MLB owners think the players are interns.
If there is one thing that Major League Baseball Commissioner Rob Manfred and the 30 MLB owners don’t like, it is going to court in labor situations. Why? They usually lose. MLB has been pushing a narrative that minor league baseball players are just seasonal workers or interns for years and they got a reminder that minor league players are not interns or seasonal players after U.S. District Court Judge Joseph Spero ruled that minor league players are full-time, year-round employees of both their teams and MLB, and that Major League Baseball ran afoul of Arizona’s minimum wage law and California’s wage requirements. The players were awarded nearly $2 million in damages. Spero said in his ruling. “These are not students who have enrolled in a vocational school with the understanding that they would perform services, without compensation, as part of the practical training necessary to complete the training and obtain a license.”

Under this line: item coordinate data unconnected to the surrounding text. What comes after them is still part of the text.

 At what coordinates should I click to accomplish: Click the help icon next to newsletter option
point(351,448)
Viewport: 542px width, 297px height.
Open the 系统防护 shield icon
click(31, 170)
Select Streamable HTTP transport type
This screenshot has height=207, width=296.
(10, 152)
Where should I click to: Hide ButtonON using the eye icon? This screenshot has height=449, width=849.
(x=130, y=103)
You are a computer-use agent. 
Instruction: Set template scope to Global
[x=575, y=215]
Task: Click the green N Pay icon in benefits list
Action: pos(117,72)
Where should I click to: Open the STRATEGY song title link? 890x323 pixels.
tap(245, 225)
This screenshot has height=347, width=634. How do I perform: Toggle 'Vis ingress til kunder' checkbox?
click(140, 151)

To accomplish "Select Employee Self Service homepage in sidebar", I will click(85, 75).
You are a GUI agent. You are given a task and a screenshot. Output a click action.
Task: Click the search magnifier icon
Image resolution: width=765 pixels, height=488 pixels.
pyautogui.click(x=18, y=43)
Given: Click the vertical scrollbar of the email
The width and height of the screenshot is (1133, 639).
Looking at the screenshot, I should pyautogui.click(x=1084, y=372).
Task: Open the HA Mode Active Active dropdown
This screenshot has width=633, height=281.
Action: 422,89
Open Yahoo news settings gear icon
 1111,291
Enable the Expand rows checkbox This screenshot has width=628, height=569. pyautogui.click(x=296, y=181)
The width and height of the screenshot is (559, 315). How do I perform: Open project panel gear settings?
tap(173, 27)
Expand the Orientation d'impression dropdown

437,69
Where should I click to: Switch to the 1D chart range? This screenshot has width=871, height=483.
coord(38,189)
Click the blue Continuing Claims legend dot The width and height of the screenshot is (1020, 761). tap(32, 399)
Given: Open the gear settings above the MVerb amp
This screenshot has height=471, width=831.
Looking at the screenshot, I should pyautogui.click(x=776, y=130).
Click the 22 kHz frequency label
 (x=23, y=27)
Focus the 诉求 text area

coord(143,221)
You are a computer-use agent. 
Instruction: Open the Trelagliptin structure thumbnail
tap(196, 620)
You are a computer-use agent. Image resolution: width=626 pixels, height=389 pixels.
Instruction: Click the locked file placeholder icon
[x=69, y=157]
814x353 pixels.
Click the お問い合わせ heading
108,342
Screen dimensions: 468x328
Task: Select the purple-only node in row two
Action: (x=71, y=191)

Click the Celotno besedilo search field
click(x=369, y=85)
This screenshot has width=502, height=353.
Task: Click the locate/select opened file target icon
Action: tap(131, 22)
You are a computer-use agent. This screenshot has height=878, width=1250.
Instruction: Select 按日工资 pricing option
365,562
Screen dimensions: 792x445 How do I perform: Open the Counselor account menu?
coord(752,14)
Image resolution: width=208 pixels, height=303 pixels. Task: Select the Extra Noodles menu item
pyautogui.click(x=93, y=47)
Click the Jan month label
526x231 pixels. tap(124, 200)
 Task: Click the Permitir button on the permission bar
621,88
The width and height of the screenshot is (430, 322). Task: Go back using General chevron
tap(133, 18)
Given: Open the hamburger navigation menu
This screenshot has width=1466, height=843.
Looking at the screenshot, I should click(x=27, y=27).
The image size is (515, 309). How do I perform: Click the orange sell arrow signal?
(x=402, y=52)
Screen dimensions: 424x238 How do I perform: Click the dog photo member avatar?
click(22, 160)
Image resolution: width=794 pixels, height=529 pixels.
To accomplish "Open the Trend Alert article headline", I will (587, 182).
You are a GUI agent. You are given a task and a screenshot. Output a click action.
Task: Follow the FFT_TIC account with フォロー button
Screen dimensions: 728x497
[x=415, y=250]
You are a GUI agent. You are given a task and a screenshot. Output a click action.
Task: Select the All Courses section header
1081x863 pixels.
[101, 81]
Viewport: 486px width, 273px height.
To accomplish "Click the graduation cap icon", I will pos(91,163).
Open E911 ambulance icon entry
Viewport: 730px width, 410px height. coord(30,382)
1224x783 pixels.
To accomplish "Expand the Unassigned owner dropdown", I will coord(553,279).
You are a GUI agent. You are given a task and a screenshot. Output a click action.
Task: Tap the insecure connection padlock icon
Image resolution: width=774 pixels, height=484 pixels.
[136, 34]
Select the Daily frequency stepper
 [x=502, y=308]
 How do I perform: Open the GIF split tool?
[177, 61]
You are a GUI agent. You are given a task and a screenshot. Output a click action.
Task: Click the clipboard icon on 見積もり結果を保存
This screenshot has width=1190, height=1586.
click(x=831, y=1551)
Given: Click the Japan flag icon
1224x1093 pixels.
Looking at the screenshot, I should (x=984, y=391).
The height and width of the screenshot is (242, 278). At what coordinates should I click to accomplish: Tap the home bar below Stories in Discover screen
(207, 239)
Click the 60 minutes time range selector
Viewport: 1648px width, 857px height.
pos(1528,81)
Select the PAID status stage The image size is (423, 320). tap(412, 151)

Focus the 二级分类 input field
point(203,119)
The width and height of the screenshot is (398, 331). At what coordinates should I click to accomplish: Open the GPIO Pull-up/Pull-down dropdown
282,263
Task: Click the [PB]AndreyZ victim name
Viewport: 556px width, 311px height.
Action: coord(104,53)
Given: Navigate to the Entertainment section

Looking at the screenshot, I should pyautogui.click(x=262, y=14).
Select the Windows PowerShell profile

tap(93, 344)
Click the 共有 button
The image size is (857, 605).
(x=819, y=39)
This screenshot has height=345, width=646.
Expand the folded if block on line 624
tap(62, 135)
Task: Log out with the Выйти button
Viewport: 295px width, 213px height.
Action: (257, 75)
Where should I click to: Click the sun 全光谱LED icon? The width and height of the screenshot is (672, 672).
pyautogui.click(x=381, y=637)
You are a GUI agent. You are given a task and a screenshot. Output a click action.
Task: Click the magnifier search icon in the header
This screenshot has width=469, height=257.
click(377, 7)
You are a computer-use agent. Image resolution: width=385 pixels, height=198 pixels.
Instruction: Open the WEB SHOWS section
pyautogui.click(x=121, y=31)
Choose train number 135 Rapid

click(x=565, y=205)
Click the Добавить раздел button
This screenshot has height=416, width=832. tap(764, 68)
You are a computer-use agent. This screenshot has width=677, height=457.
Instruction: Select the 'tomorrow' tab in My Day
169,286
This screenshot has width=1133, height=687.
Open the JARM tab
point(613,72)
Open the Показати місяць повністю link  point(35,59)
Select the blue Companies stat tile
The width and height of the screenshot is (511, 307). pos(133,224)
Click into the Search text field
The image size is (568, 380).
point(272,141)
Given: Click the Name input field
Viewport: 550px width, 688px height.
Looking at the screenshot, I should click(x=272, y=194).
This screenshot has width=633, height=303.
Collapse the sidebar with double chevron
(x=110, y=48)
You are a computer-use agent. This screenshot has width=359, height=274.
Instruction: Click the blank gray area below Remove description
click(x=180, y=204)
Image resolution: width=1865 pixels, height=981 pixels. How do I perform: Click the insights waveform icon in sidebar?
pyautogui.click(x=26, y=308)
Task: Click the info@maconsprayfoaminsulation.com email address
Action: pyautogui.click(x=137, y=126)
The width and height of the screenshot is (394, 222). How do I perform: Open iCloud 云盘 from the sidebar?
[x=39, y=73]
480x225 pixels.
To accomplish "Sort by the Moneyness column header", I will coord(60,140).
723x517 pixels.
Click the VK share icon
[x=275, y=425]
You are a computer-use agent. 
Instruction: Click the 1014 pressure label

In 2018, MLB owners got Congress to suppress minor league players’ salaries with a change to the Fair Labor Standards Act of 1938. Baseball barons can pay players as little as $1,100 a month thanks to the Save America’s Pastime Act. It was thought, minor league players no longer had minimum wage or overtime protections nor a judicial recourse. But that seemingly is not true, at least in this case. MLB wanted Arizona lawmakers in the 2019 portion of the spring training schedule to protect them against lawsuits for not paying minor leaguers. Keeping the players’ salaries low was a main concern of Manfred and the 30 owners. MLB eliminated 42 minor league teams, mostly in the short season, summer entry leagues which saved the owners about $20 million annually. MLB owners just care about their money, not the future of the game.